Analog API

analog Command

The primary way to invoke analog is via the analog command which calls analog.main.main().

analog.main.main(argv=None)[source]

analog - Log Analysis Utility.

Name the logfile to analyze (positional argument) or leave it out to read from stdin. This can be handy for piping in filtered logfiles (e.g. with grep).

Select the logfile format subcommand that suits your needs or define a custom log format using analog custom --pattern-regex <...> --time-format <...>.

To analyze for the logfile for specified paths, provide them via --path arguments (mutliple times). Also, monitoring specifig HTTP verbs (request methods) via --verb and specific response status codes via --status argument(s) is possible.

Paths and status codes all match the start of the actual log entry values. Thus, specifying a path /foo will group all paths beginning with that value.

Arguments can be listed in a file by specifying @argument_file.txt as parameter.

Analyzer

The Analyzer is the main logfile parser class. It uses a analog.formats.LogFormat instance to parse the log entries and passes them on to a analog.report.Report instance for statistical analysis. The report itsself can be passed through a analog.renderers.Renderer subclass for different report output formats.

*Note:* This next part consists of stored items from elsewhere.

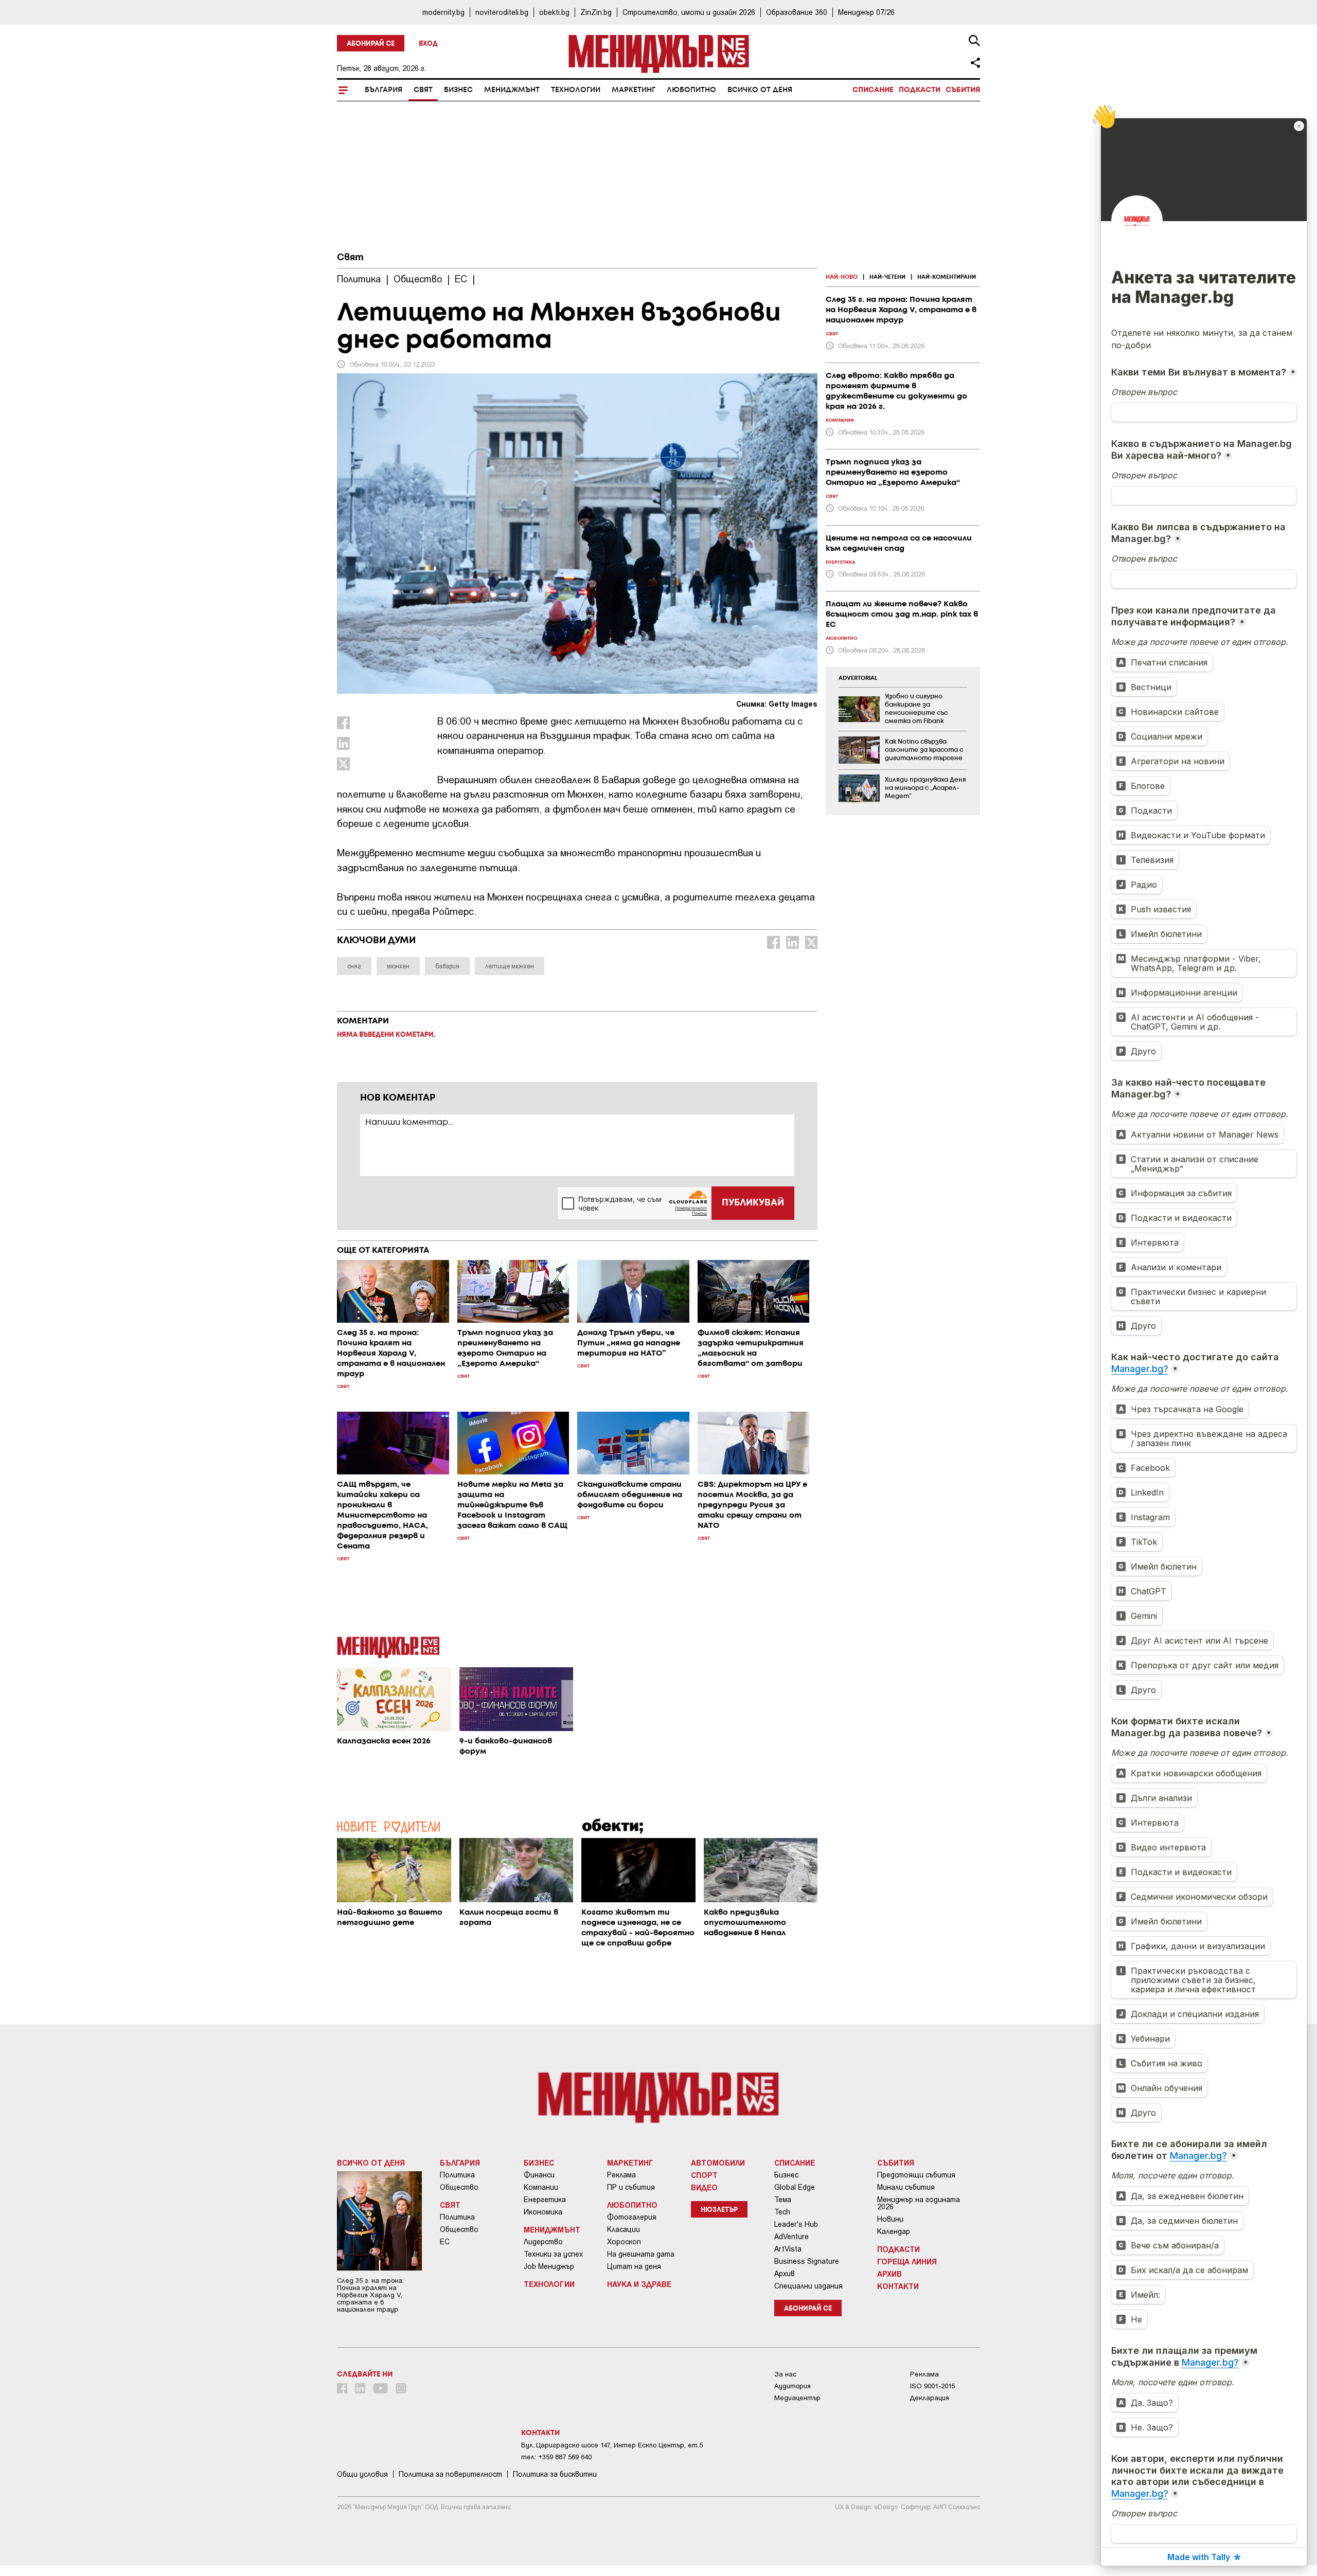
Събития (963, 90)
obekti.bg (554, 12)
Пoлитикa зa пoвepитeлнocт (450, 2474)
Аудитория (792, 2386)
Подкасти (919, 90)
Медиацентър (797, 2397)
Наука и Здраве (639, 2283)
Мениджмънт (512, 90)
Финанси (539, 2174)
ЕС (445, 2241)
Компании (541, 2187)
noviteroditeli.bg (501, 12)
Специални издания (808, 2286)
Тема (782, 2199)
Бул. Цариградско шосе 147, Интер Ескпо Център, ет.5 (612, 2445)
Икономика (543, 2211)
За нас (785, 2374)
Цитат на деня (634, 2266)
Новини (890, 2219)
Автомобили (718, 2162)
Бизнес (458, 90)
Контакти (898, 2286)
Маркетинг (633, 90)
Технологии (575, 90)
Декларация (929, 2397)
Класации (623, 2229)
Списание (873, 90)
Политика (457, 2174)
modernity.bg (443, 12)
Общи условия (362, 2474)
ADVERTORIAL (858, 678)
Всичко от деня (759, 90)
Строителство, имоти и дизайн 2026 (688, 12)
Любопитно (691, 90)
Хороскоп (624, 2241)
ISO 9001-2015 (932, 2386)
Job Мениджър (549, 2266)
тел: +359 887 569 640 (556, 2457)
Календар (893, 2231)
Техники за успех (553, 2254)
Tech (782, 2211)
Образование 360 (796, 12)
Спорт (704, 2174)
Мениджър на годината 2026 (918, 2203)
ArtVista (788, 2249)
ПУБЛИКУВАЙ (753, 1203)
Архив (784, 2273)
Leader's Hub (796, 2224)
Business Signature (806, 2261)
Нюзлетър (719, 2210)
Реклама (621, 2174)
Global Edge (794, 2187)
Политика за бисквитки (555, 2474)
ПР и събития (631, 2187)
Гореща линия (907, 2261)
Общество (459, 2187)
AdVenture (791, 2236)
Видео (704, 2187)
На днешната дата (640, 2254)
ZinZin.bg (596, 12)
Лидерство (543, 2241)
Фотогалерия (631, 2217)
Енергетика (545, 2199)
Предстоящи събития (916, 2174)
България (383, 90)
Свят (423, 90)
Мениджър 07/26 (866, 12)
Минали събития (906, 2187)
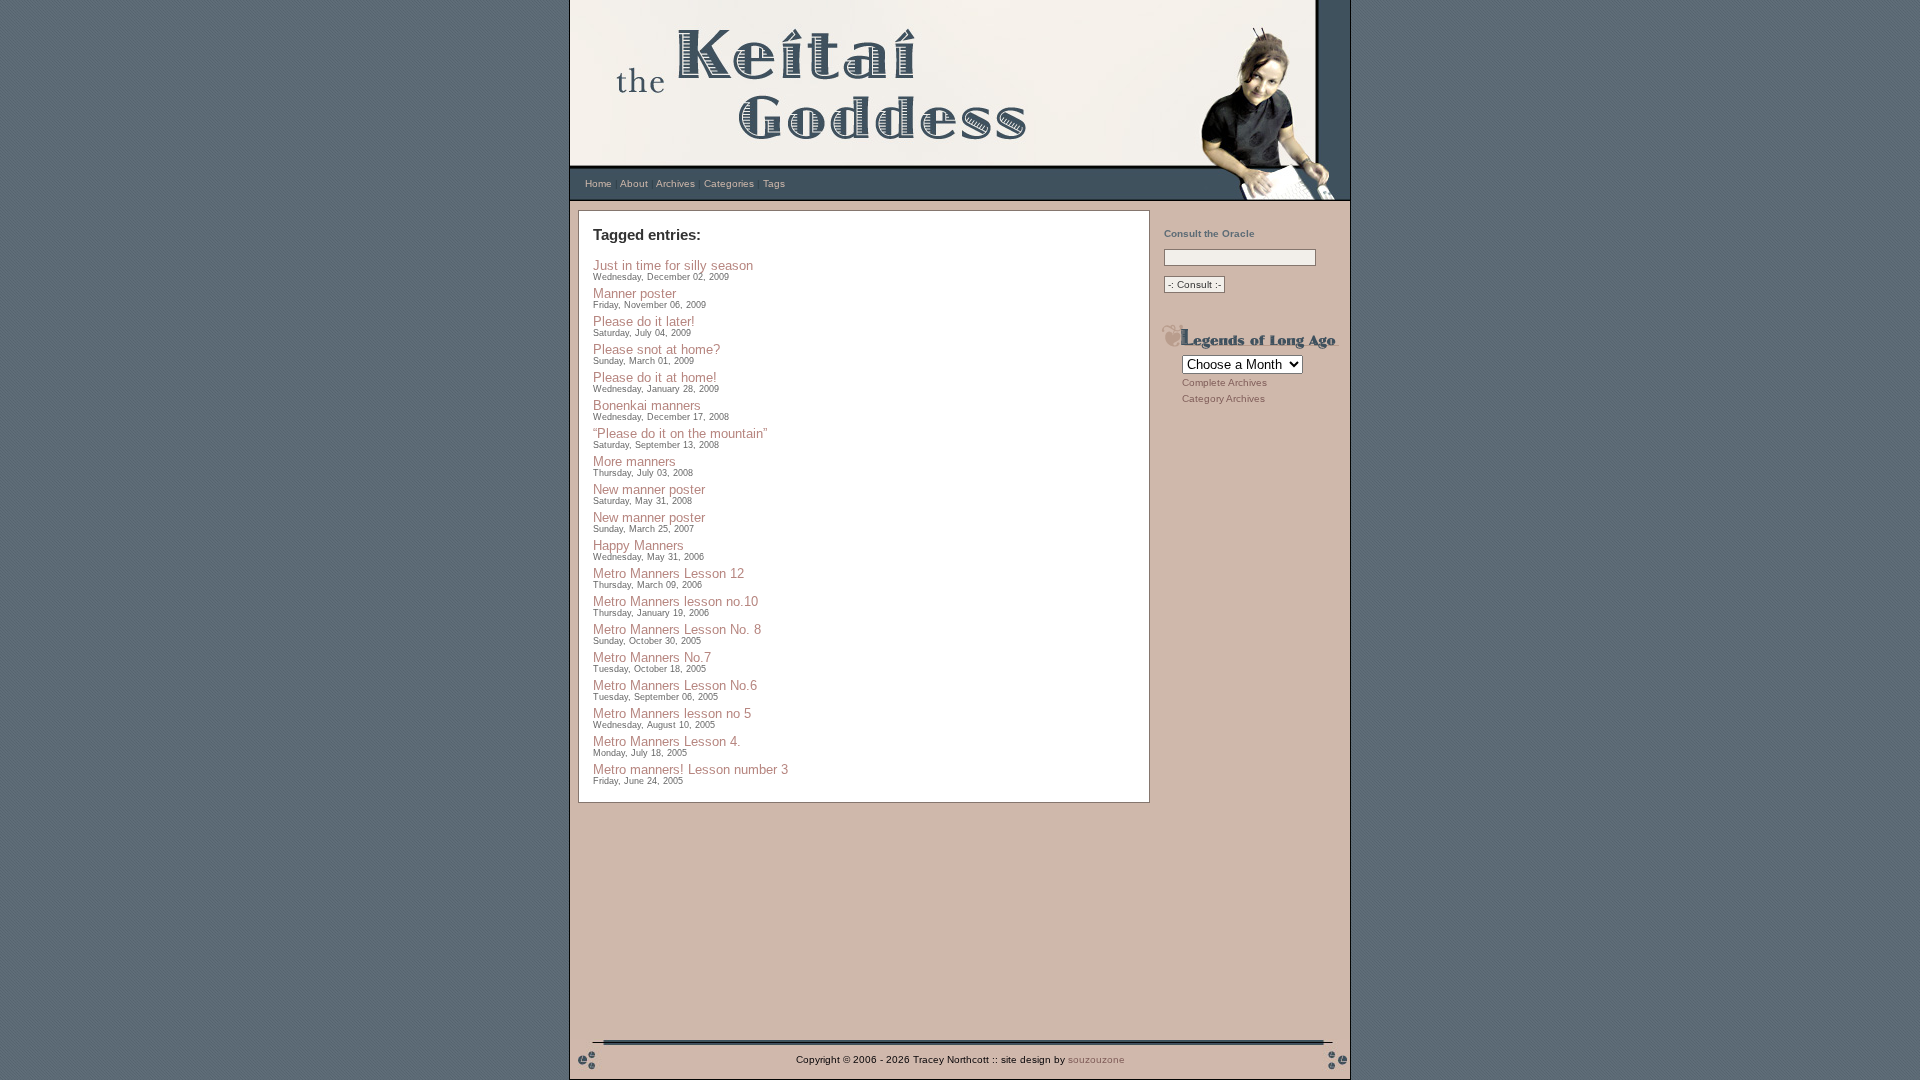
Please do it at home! (655, 377)
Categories (729, 183)
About (634, 183)
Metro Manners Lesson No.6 (675, 685)
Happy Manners (638, 545)
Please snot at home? (656, 349)
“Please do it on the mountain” (680, 433)
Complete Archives (1224, 382)
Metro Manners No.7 (652, 657)
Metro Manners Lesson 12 (668, 573)
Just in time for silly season (673, 265)
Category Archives (1223, 398)
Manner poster (634, 293)
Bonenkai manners (647, 405)
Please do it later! (644, 321)
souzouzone (1096, 1059)
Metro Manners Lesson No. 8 (677, 629)
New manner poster (649, 489)
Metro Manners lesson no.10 (675, 601)
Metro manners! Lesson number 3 (690, 769)
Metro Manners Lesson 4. (667, 741)
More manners (634, 461)
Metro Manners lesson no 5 (672, 713)
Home (598, 183)
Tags (774, 183)
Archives (675, 183)
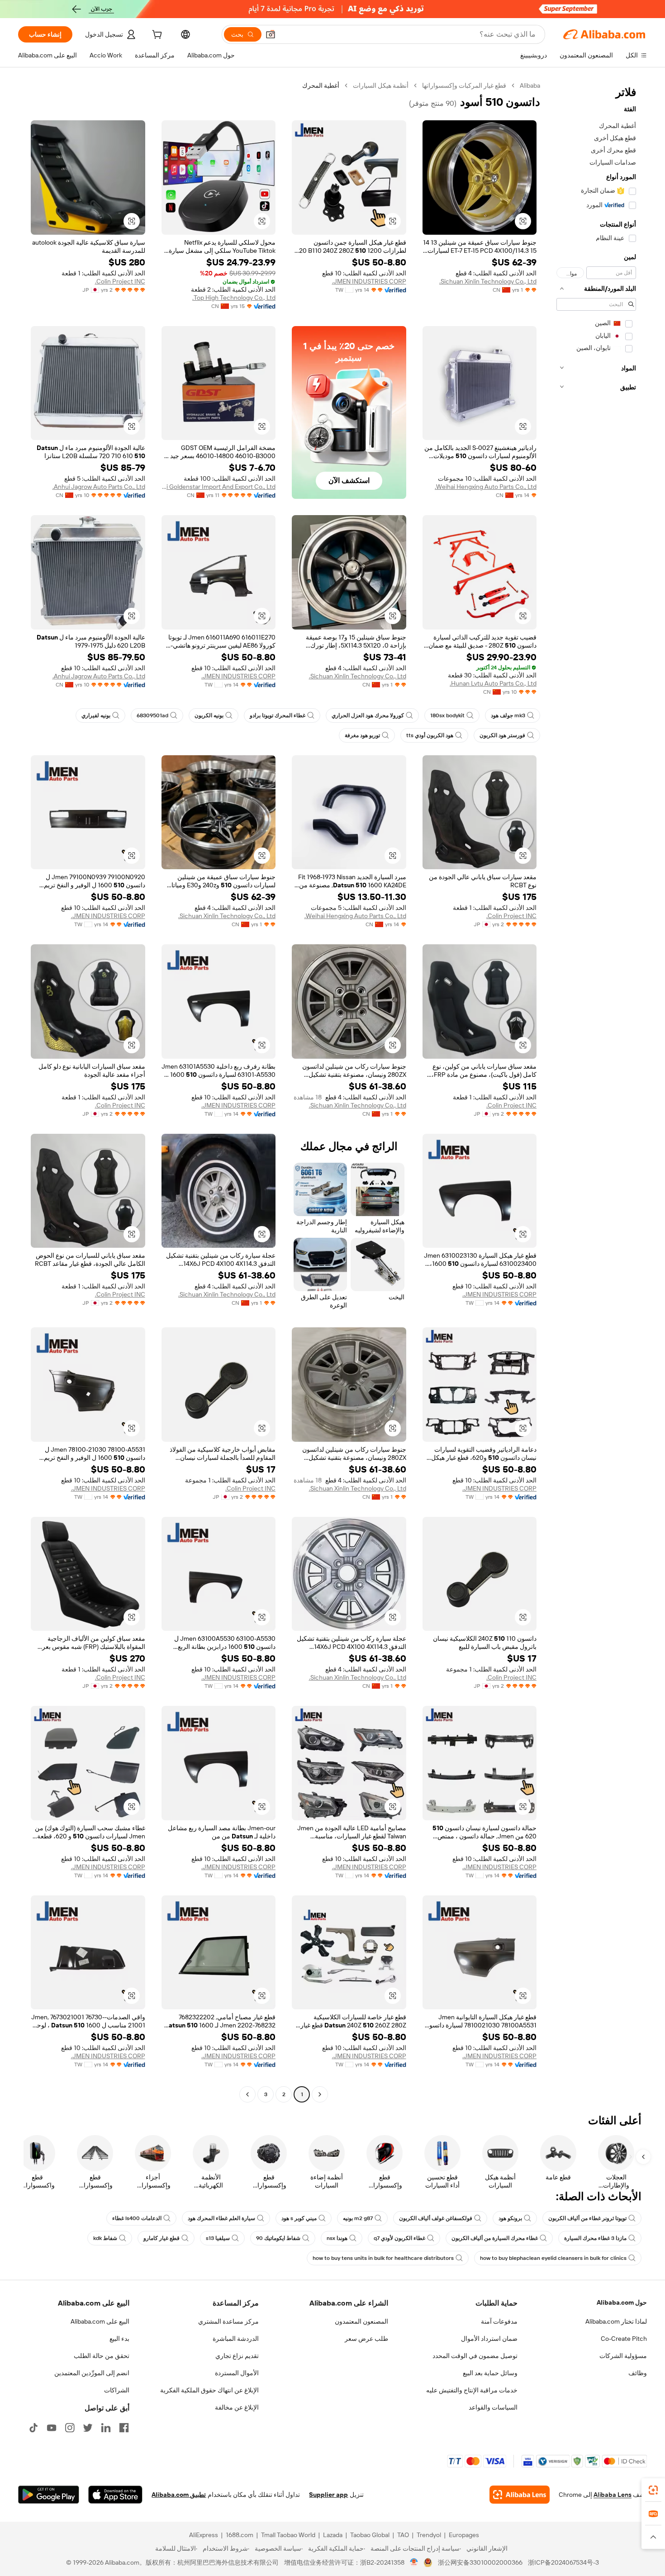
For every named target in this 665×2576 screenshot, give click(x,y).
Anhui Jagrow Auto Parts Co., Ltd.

class analog.analyzer.Analyzer(log, format, pattern=None, time_format=None, verbs=['DELETE', 'GET', 'PATCH', 'POST', 'PUT'], status_codes=[1, 2, 3, 4, 5], paths=[], max_age=None, path_stats=False)[source]

Log analysis utility.

Scan a logfile for logged requests and analyze calculate statistical metrics in a analog.report.Report.

__call__()[source]

Analyze defined logfile.

Returns:log analysis report object.
Return type:analog.report.Report
__init__(log, format, pattern=None, time_format=None, verbs=['DELETE', 'GET', 'PATCH', 'POST', 'PUT'], status_codes=[1, 2, 3, 4, 5], paths=[], max_age=None, path_stats=False)[source]

Configure log analyzer.

Parameters:
  • log (io.TextIOWrapper) – handle on logfile to read and analyze.
  • format (str) – log format identifier or ‘custom’.
  • pattern (str) – custom log format pattern expression.
  • time_format (str) – log entry timestamp format (strftime compatible).
  • verbs (list) – HTTP verbs to be tracked. Defaults to analog.analyzer.DEFAULT_VERBS.
  • status_codes (list) – status_codes to be tracked. May be prefixes, e.g. [“100”, “2”, “3”, “4”, “404” ]. Defaults to analog.analyzer.DEFAULT_STATUS_CODES.
  • paths (list of str) – Paths to explicitly analyze. If not defined, paths are detected automatically. Defaults to analog.analyzer.DEFAULT_PATHS.
  • max_age (int) – Max. age of log entries to analyze in minutes. Unlimited by default.
Raises:

analog.exceptions.MissingFormatError if no format is specified.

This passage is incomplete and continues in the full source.